Targeting future and present high-net-worth individuals, Ikigai is iOS-only for now and consists of a current account and savings account, with adjacent wealth management features, all combined in a single app and card. The thesis, says the founding team, is that currently there is very little on the market that provides a modern digital-first banking experience and the kind of premium banking services typically offered by legacy banks to their more affluent customers.
“Our typical client is young — usually in their late twenties or thirties,” explains Ikigai co-founder Edgar de Picciotto. “They’re entering their prime spending and earning years, and are looking to secure their financial future. Although they’re not high-net-worths yet, they have aspirations and goals — and they want to do more with their money”.
Rather than a freemium model, Ikigai charges a flat subscription fee from the get-go, and new users gain access to a relationship manager, which differentiates it from most digital-first banking. Features include an “everyday” spending account, and a saving section of the app, dubbed “nest”. The latter is separate from the spending account, including having its own account number, but can be easily topped up from the everyday account.
So far, quite me-too, you might conclude. However, where some more differentiation arguably comes into play is that Ikigai also offers “fully managed, globally diversified investment portfolios” under the wealth section of the app. Portfolios are built and managed by Ikigai in collaboration with asset manager BlackRock, and take into account both risk appetite and the nature of what users want to achieve.
“We say it a lot but Ikigai was very much born from personal frustration,” says de Picciotto. “Everything on the market seemed to be slow, impersonal, full of attempts to sell lending and debt products. It felt like either the tech was there or the humanity, never both. That was the first thing we knew we wanted to solve”.
“Banking can also be way too time-consuming, investing even more so,” adds Maurizio Kaiser, Ikigai’s other co-founder. “There is so much for people to do when they have to do it themselves. It can basically become a second job if you’re constantly looking at different stocks and shares working out if the value is under this or over that. No one really has time for that — I certainly didn’t”.
Once the pair dug deeper, as management consultants are wont to do, they say they also discovered “interesting behavioural trends,” particularly when it comes to young and affluent people.
“This group are entering their prime earning and spending years, and they expect so much more from their banks than previous generations,” says de Picciotto. “Not only do they expect faster, fairer and better experiences, they have specific expectations and demands that current financial providers just don’t meet. This includes things like approaching personal finance as an act of self-care, like lifestyle banking over lifestage banking, and aligning their money with their goals and sense of purpose”.
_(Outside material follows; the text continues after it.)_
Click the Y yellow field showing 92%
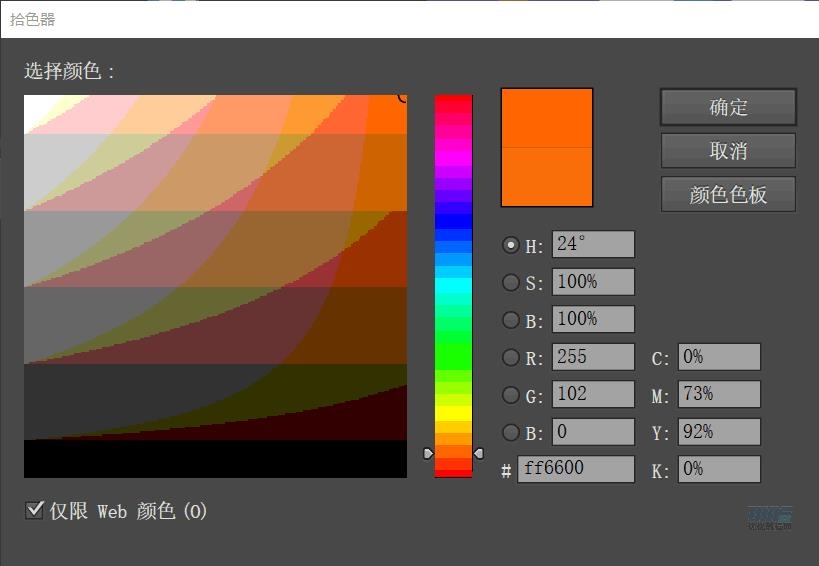The height and width of the screenshot is (566, 819). (x=719, y=432)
Notably, unlike many of the first wave of challenger banks that made a virtue out of claims to be building their own core banking technology, Ikigai is primarily partnering with technology providers, including Railsbank and WealthKernel.
“Going with banking-as-a-service providers actually makes it easier to execute on our vision,” claims de Picciotto. “It allows us to focus on what we are good at and really matters to our customers: the user experience”.
On banking competitors, Ikigai’s founders argue that existing incumbents and challengers both have “significant” failings.
Incumbents are too dependent on branches or telephone services, and are premised on cross-selling and up-selling services, particularly lending products, in order to make money on loss-making current accounts.
Challengers, on the other hand, are “faster and more accessible”. However, in a bid to keep their cost-base low, they are increasingly automating their chat support and, in some cases, hiding live chat features.
“Delivering a high-quality service is obviously at odds with their aim of offering banking for free,” concludes Kaiser.